Schools have many ways for income of the neighborhood to impact their budgets….and we’ve not been able to make schools “Equal” in capability for that, and other, reasons. Which is one of the hopes of online access to learning resources…students wouldn’t be limited to what their local school can do with/ for them.

Genes are an interesting part of achievement, but are also a statistical trap, as averaging by “racial or ethnic” group is very imprecise. Who is actually clearly in a particular racial or ethnic group? Can we draw scientifically valid lines of demarcation?
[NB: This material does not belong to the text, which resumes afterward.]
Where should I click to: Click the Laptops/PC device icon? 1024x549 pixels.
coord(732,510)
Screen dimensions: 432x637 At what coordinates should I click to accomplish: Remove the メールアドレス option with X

For Hispanics, spanish is a culture/ language all across the globe from previous extensive empire covering many nations and ethnicities…good luck trying to parse that into a “racial identity”…and so is English.

Africa is a huge continent, and while we in US tend to think of “blacks” as a defining word, the genetic variation over a continent is huge, despite commonality in skin pigment.

And the real problem with genotype vs phenotype, is that no human exists without both, and phenotype is determined by the actual experiences while being alive, and can be radically different depending on where the person lives. Genes are just one part of the equation of what an child becomes, and are mysteriously complex in many of their manifestations.

Since cultures tend to replicate certain aspects of being, we can look to “cultural memes and patterns” which is what Moynihan and others tried to say about “black families in US”…where realities of post slavery and post Jim Crow have had so much destructive influence on US blacks, who tend to be descendants of only a few areas or “nations” in Africa out of a zillion tribes and groups.

But while that may account for some of “how we got here” it’s not much of a guide to getting where we need to get with equal opportunity in US, and especially in education, where a mind IS a terrible thing to waste.